Gene Epley

Biographical details
- Born: December 18, 1942 Midland, Pennsylvania, U.S.
- Died: November 21, 2010 (aged 67) Marietta, Ohio, U.S.

Playing career
- 1961–1964: Indiana (PA)

Coaching career (HC unless noted)
- 1965: Sewickley Township HS (PA) (line)
- 1966–1967: Utah State (OL)
- 1968–1971: Utah (DL)
- 1972–1975: Shippensburg
- 1976–1978: Virginia (DC)
- 1979–1982: Army (DC)
- 1983–1985: William & Mary (DC)
- 1986–1990: Hempfield Area HS (PA)
- 1991–2002: Marietta

Head coaching record
- Overall: 63–95–3 (college)

Accomplishments and honors

Awards
- OAC Coach of the Year (1995)

= Gene Epley =

American football player and coach (1942–2010)

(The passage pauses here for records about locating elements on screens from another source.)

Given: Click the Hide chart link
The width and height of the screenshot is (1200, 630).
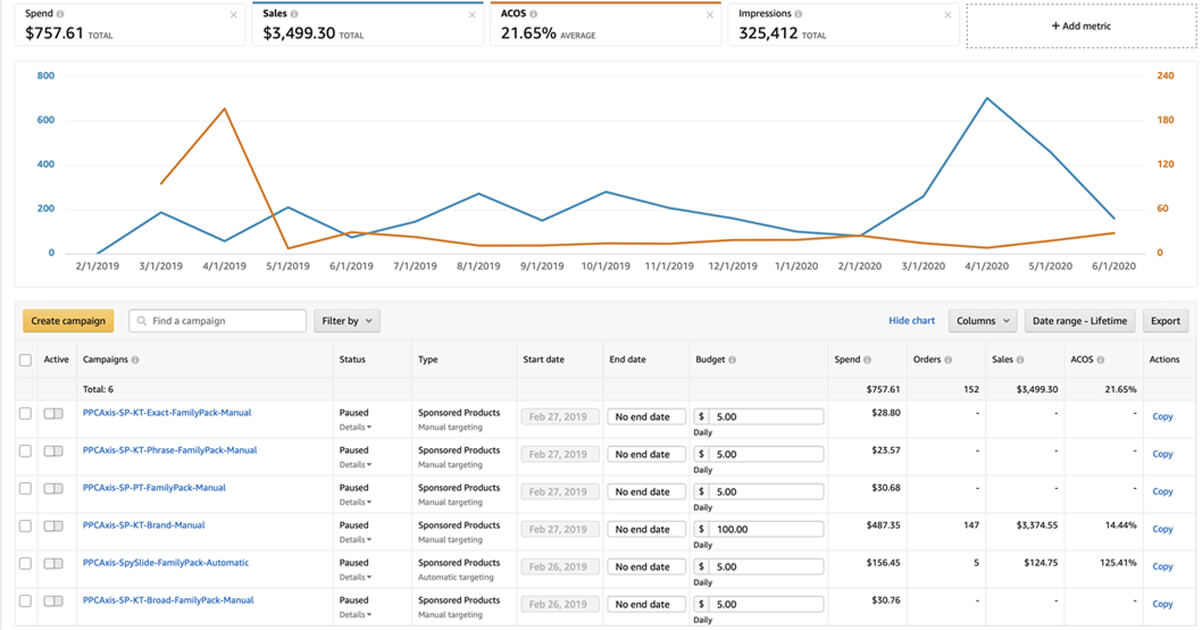Looking at the screenshot, I should (912, 321).
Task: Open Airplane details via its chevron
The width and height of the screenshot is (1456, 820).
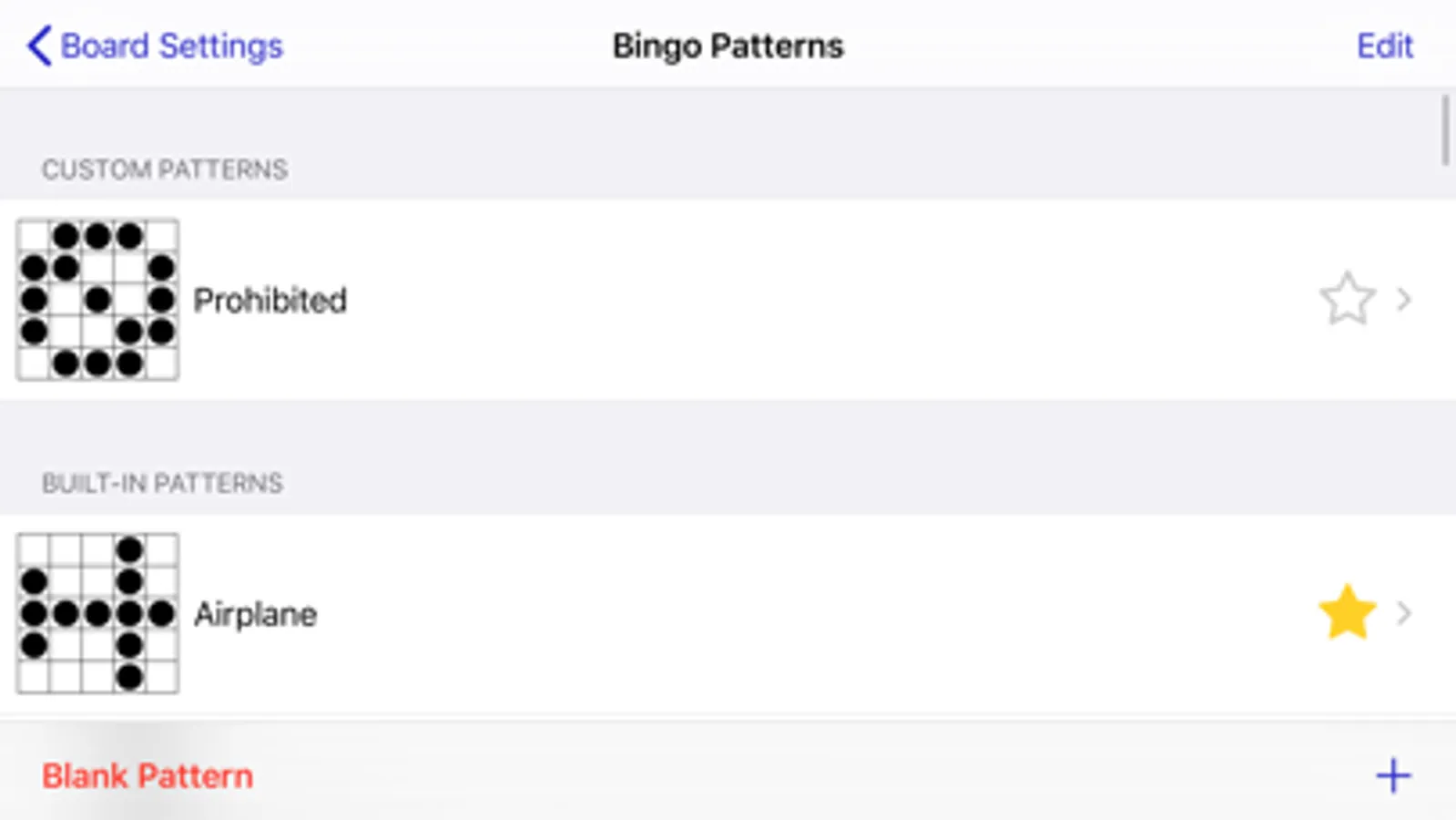Action: [x=1404, y=613]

Gene Epley (December 18, 1942 – November 21, 2010) was an American football coach. He served as the head football coach at Shippensburg University of Pennsylvania from 1972 to 1975 and at Marietta College in Marietta, Ohio from 1991 to 2002, compiling a career college football coaching record of 63–95–3.